Ying Gui-Shuang, Maguire Maureen G, Glynn Robert, Rosner Bernard
a Center for Preventive Ophthalmology and Biostatistics, Department of Ophthalmology , Perelman School of Medicine, University of Pennsylvania , Philadelphia , PA , USA.
b Division of Preventive Medicine and the Channing Lab, Department of Medicine , Brigham and Women's Hospital , Boston , MA , USA.
Ophthalmic Epidemiol. 2018 Feb;25(1):1-12. doi: 10.1080/09286586.2017.1320413. Epub 2017 May 22.
To describe and demonstrate methods for analyzing correlated binary eye data.
We describe non-model based (McNemar's test, Cochran-Mantel-Haenszel test) and model-based methods (generalized linear mixed effects model, marginal model) for analyses involving both eyes. These methods were applied to: (1) CAPT (Complications of Age-related Macular Degeneration Prevention Trial) where one eye was treated and the other observed (paired design); (2) ETROP (Early Treatment for Retinopathy of Prematurity) where bilaterally affected infants had one eye treated conventionally and the other treated early and unilaterally affected infants had treatment assigned randomly; and (3) AREDS (Age-Related Eye Disease Study) where treatment was systemic and outcome was eye-specific (both eyes in the same treatment group).
In the CAPT (n = 80), treatment group (30% vision loss in treated vs. 44% in observed eyes) was not statistically significant (p = 0.07) when inter-eye correlation was ignored, but was significant (p = 0.01) with McNemar's test and the marginal model.
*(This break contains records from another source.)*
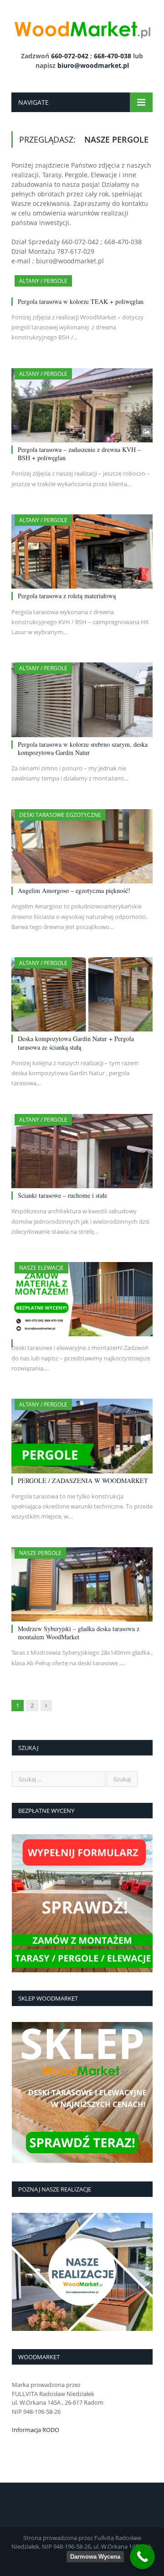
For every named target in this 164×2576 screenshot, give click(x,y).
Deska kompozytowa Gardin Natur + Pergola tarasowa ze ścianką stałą (76, 1042)
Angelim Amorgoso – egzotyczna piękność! (74, 890)
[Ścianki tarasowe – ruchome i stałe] (82, 1151)
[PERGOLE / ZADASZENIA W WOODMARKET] (82, 1436)
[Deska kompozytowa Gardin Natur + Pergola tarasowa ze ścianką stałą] (82, 994)
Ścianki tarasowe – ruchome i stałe (62, 1195)
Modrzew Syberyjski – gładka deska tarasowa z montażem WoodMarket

Using standard logistic regression for unfavorable vision in ETROP, standard errors and p-values were larger for person-level covariates and were smaller for ocular covariates than using models accounting for inter-eye correlation. For risk factors of geographic atrophy in AREDS, two-eye analyses accounting for inter-eye correlation yielded more power than one-eye analyses and provided larger standard errors and p-values than invalid two-eye analyses ignoring inter-eye correlation.
Ignoring inter-eye correlation can lead to larger p-values for paired designs and smaller p-values when both eyes are in the same group. Marginal models or mixed effects models using the eye as the unit of analysis provide valid inference.
描述并演示分析相关双眼数据的方法。
我们描述了用于双眼分析的非基于模型的方法(麦克内马尔检验、 Cochr an - Mantel - Haenszel检验)和基于模型的方法(广义线性混合效应模型、边际模型)。这些方法应用于:(1)年龄相关性黄斑变性预防试验(CAPT),其中一只眼睛接受治疗而另一只眼睛进行观察(配对设计);(2)早产儿视网膜病变早期治疗试验(ETROP),双侧患病婴儿一只眼睛接受传统治疗而另一只眼睛早期治疗,单侧患病婴儿则随机分配治疗;以及(3)年龄相关性眼病研究(AREDS),其中治疗是全身性的且结果是特定于眼睛的(同一治疗组中的双眼)。
在CAPT(n = 80)中,当忽略眼间相关性时,治疗组(治疗眼视力丧失30%,观察眼为44%)无统计学显著性(p = 0.07),但使用麦克内马尔检验和边际模型时具有显著性(p = 0.01)。在ETROP中,对于视力不佳情况使用标准逻辑回归,与考虑眼间相关性的模型相比,个体水平协变量的标准误和p值更大,而眼部协变量的标准误和p值更小。对于AREDS中地理萎缩的危险因素,考虑眼间相关性的双眼分析比单眼分析具有更大的检验效能,并且与忽略眼间相关性的无效双眼分析相比,提供更大的标准误和p值。
忽略眼间相关性会导致配对设计的p值更大,而当双眼在同一组时p值更小。以眼为分析单位的边际模型或混合效应模型可提供有效的推断。